Intentionally noticing the world around us is one major way to savor the small stuff and to glimpse where God is in our world and our lives. One concrete way to cultivate gratitude is to regularly practice noticing what you are grateful for.
One way to practice gratitude is called the Awareness Examen. First detailed by Ignatius of Loyola, the 16th century founder of the Jesuits, in his book Spiritual Exercises, it is a simple way to reflect upon our routines. In short, the examen encourages you to respond to two questions at the end of each day either around the dinner table with your family or silently before you go to sleep: (1) “What was my moment of greatest consolation?” and (2) “What was my moment of greatest desolation?”
Put more simply, you can ask “What am I most grateful for today?” and “What am I least grateful for today?” Over time, you can ask variations on your consolations such as, “Where did I feel most connected, most alive, most energized, or most loved? Correspondingly, you can ask “Where did I feel most isolated, most enervated, or most taken for granted?”
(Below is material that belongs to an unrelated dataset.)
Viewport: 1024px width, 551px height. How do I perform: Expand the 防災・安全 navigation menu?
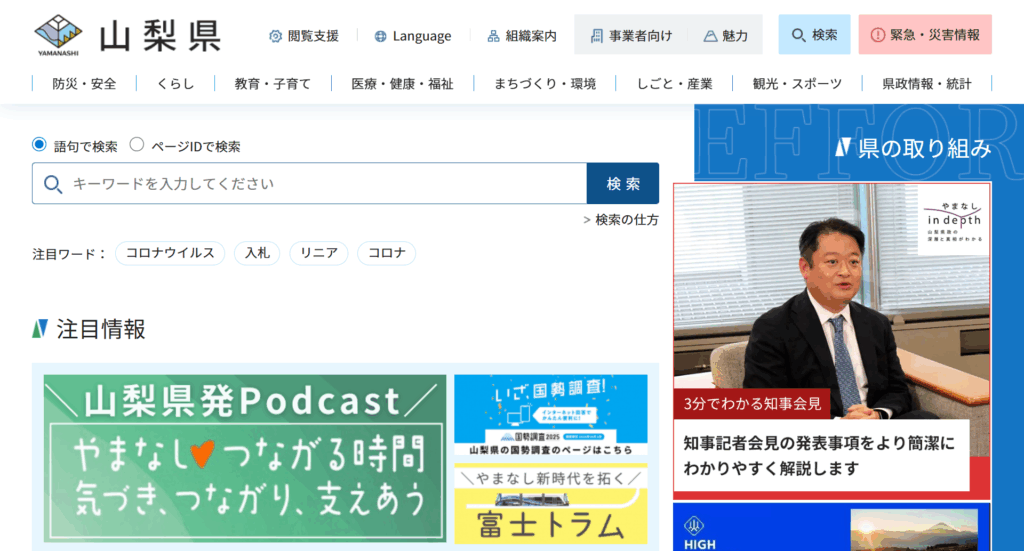[84, 84]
Through this practice, you may begin to notice patterns, hear a common word, or receive a repeated vision. And as you notice patterns of what consistently makes you feel connected, alive, energized, and loved, the invitation is to find ways to cultivate more of that person, place, or activity in your life.
Conversely, as you practice the Awareness Examen, you may also notice that there is a pattern of certain people, places, or activities that consistently bring you desolation. As you notice patterns of what consistently makes you feel isolated, enervated, or taken for granted, an invitation is to consider if you should find ways to have less of that person, place, or activity in your life.
Throughout this week practice gratitude, noticing where God gives you hope, energy, peace through the Awareness Examen. Devote at least 5 minutes each day to reflect and notice your observations. Share them at dinner with others. Post them online. Record them in a journal.